Knowledge is power and can be used to make money. Correct? To a great extent yes, but have you wondered about the flip side?

I have seen balance sheets (shit) where I knew the promoters and have wondered how the exist. There are companies which have existed upwards of a couple of decades and have no clue where the next client will come from. I have seen listed companies run by shady promoters whom I would not like to meet socially – let alone be on the same Board of Directors.

The problem when you have this kind of proximity you keep wondering – is this a share that I want to buy. For example one engineering company claimed it had ‘X’ amount of exports. When you hear that you ASSUME that the X figure is ENGINEERING exports, right? well it turned out that they were ‘buying’ exports of rice and bananas. For a while the share did well, but I had exited and maybe lost some ‘opportunity’ to participate BECAUSE OF THE KNOWLEDGE about the management. Of course company went into BIFR and now I have no clue where the promoters are.

Silverline – one balance sheet I could never get myself to believe. This is perhaps because of knowing the management, not because of not knowing them. I did not trust the share at Rs. 10, Rs. 30 (it did a buy back!!), Rs. 1200 or now when it has ceased to exist.

The curse of knowledge is related to hindsight bias, the problem being that if we have expert knowledge about something (you have done research, or the promoter is dressed so badly that you do not like the balance sheet, or his staff is really pathetic) – the real value of a security for instance – we cannot put ourselves in the position of uninformed punters/ investors. I experienced this during the IPO boom era when I refused to invest in a whole bunch of companies that I knew for a fact were a complete crooks. One of those companies have now turned ‘moral’ and ‘ethical’ – and not very long ago had told me ‘Subra not paying TDS and PF on time is the source of working capital for me’. I still cannot get to do business with him. I will never be able to do so.

Similarly companies where the balance sheet was not worth trusting – Shaan Interval, Patheja Forgings, Indiana Dairy, Krishna Filaments, Sun Earth Ceramics, Crest Animation, – whatever you did, the numbers never added up.

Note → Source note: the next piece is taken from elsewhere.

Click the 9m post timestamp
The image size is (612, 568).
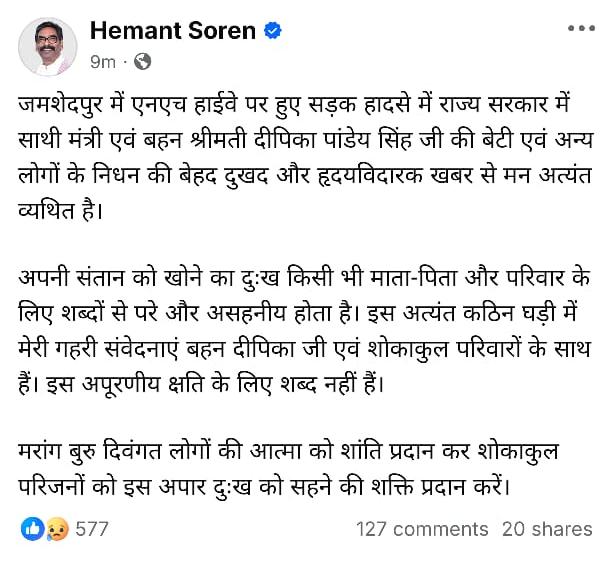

Classically insiders with expert knowledge are supposed to have an edge on outsiders. However, the curse of knowledge mitigates against this. We simply cannot un-know (or worse ignore) information, we’re unable to put ourselves back in the state of ‘not knowing’ and therefore are unable to put ourselves in the position of uniformed parties. For example if the whole organisation tells you that the wife of the MD makes a pain of herself in all business matters and the top management changes were at her behest, how do you buy the share at a p/e of 22? You know one day it will give way.

Is there a solution to this?  Can you try to put yourself in the position of (uninformed) outsiders and to set prices based on that lack of knowledge. To me at least this has been nearly impossible, which why knowledge is a curse: we can’t unlearn stuff we’re learned. How can you ignore your gut? How can you know when the entrepreneur will turn from a scheming, penny pinching, cheating SOB to a person who talks on public forums about corporate governance? Until you’ve learned a language it’s just unintelligible noises – and now is the challenge, try getting your brain to stop processing that negative, juicy interpreting.

Even worse. If I had bought put options for 1000 days in Shaan Interwell, Indiana Dairy, Silverline, Patheja forging, Crest animation, Sun Earth Ceramics, ….I would have made a few million.

However do remember both Crest and Silverline went to 4 digits. How would I have reacted at that point?

Maybe I would have closed the deal saying “the market can be irrational far beyond you can be solvent’.

Well History would have written an epitaph for me, but I would have been in the poor house, broke, alone, and wondering what the market is all about.